暗闇の中、氷炎は迫りくる影鳩の殺気を感じ取った。身をかわしながら剣を振るうと、うめき声とともに血しぶきが飛び散る。怯んだ影鳩の剣を左手で奪い取った。
そして氷炎は影鳩の首を刎ね飛ばした──地面に倒れ伏した影鳩の前に、二振りの血ぬれた鉄剣を握りしめた氷炎が立つ。
唖然とした表情で見届けた警護兵たち。氷炎は両手の剣を左腰に差すと、痲苹と影鳩の亡骸の前から静かに歩き出した。

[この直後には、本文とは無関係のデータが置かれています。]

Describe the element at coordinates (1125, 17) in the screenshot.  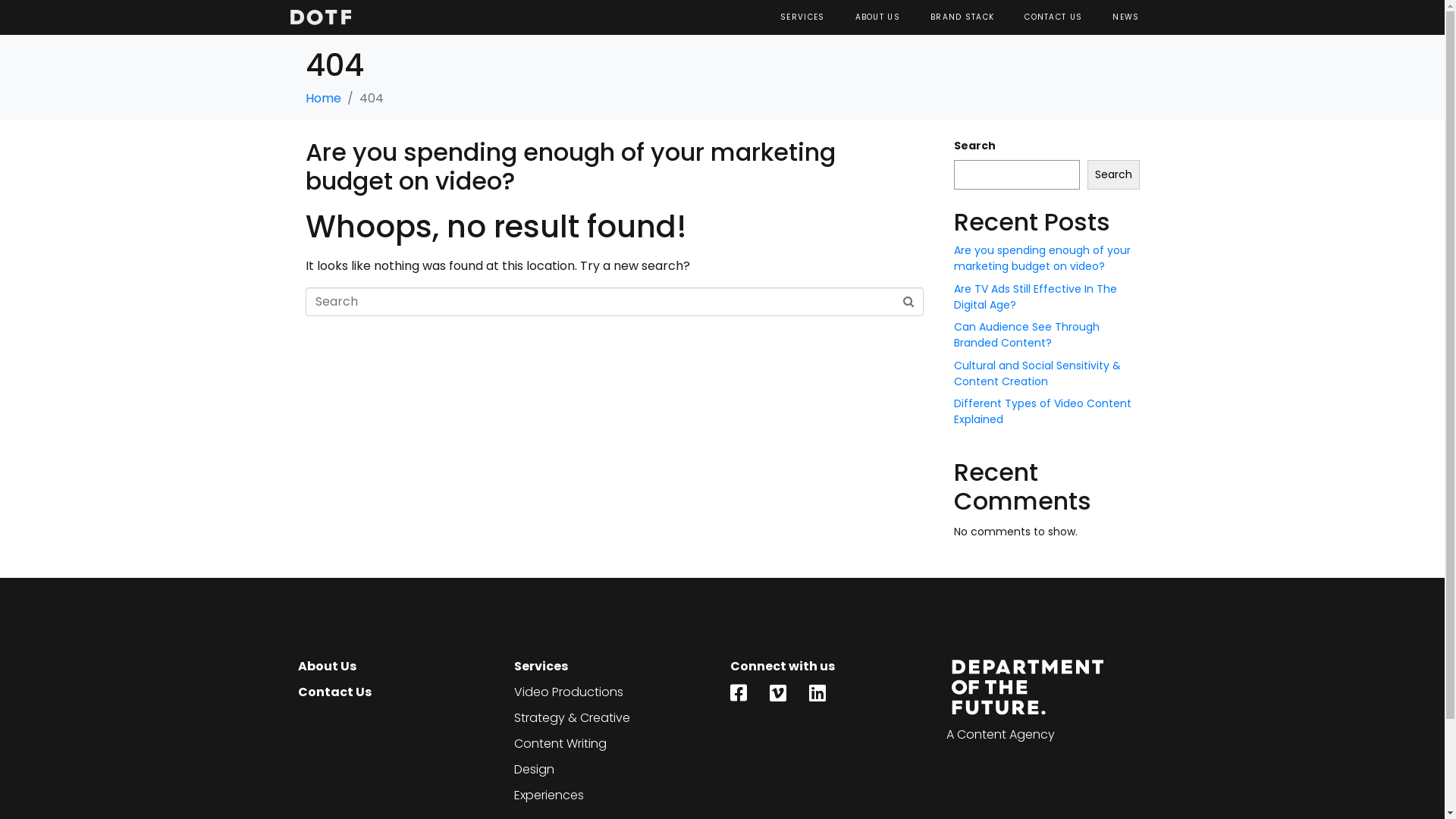
I see `'NEWS'` at that location.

警護兵が開いた道を歩く氷炎は、大神殿から見下ろす卑弥呼に横顔を向けた。しかし、何も言わず前を向き直すと立ち去っていった。
五郎八姫は氷炎の後を追いかけると、くるりと回り込んでその顔をのぞき込んだ。氷炎は焼けただれた両目を固く閉じ、嗚咽を漏らしていた。

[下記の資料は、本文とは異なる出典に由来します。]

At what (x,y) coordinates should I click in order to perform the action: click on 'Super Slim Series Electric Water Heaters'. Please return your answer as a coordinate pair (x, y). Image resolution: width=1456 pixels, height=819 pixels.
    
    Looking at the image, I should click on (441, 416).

その顔を見た五郎八姫は氷炎への深い共感によって知らずのうちに"心身一体"となっていた。
氷炎は邪馬台国を離れ、"盲目の双剣士"として各地をさすらった。傭兵や用心棒をしながらも、人間同士の争いに心を疲弊させ、ついに奥州の森で隠遁生活を始めた。
妖との交流で心の平安を得た氷炎は、妖術"心眼"を習得し、白濁した眼にも視界が戻った。100歳を迎える頃には、すでに人から妖へと変わり始めていた。
奥州の妖からも一目置かれるようになった氷炎は、さらに長い年月をかけて妖怪となり、"奥州妖怪頭目ぬらりひょん"としての頭角を現していく。
それからは目くるめくぬらりひょんの1300年の刻が過ぎ去り、ついに1400年の"追体験"の終着点へと五郎八姫はたどり着いた。
ぬらりひょんが"刻命の儀"を開始して五郎八姫の心が"真眼"に吸い込まれた瞬間、入れ替わるようにして、"心身一体"となっていた五郎八姫の心がぬらりひょんの体から抜け出すと、紫光する海を浮上していく。
「──"刻命の儀"、これにて完了じゃ。話しかけてもよいぞ」
ぬらりひょんが告げると、光が戻った五郎八姫の瞳を桃姫が心配そうな顔で見つめた。
「いろはちゃん」
「──ッ!?」
呼びかけられた五郎八姫は息を呑みながら桃姫の瞳を見つめ返し、そして左手で握りしめる温かなその手に力を込めた。
「……もも。拙者、1400年……やりきったでござるか?」
「やったよ、いろはちゃん!」
感極まった桃姫は涙を浮かべ、五郎八姫の手を胸元に抱きしめた。
「伊達の娘……刀を見てみよ」
実感のわかない五郎八姫にぬらりひょんが告げると、五郎八姫はようやく自身の右手が握りしめるその刀の変容を見やった。
「──刻命刀〈氷炎〉、おぬし専用の"破邪の剣"じゃよ」
ぬらりひょんの命を刃に刻むことによって鬼を断ち切るまでの妖力を得たその刀は、神秘的な蒼銀色を放っていた。
刀身にはぬらりひょんの真名"ぬらりひえん"の六文字が、神代文字にて紅く浮かび上がっている。
ぬらりひょんが生きた1400年の刻を"追体験"した五郎八姫だからこそ振るうことを許された、〈氷炎〉の名に相応しい冷たく燃える一振りであった。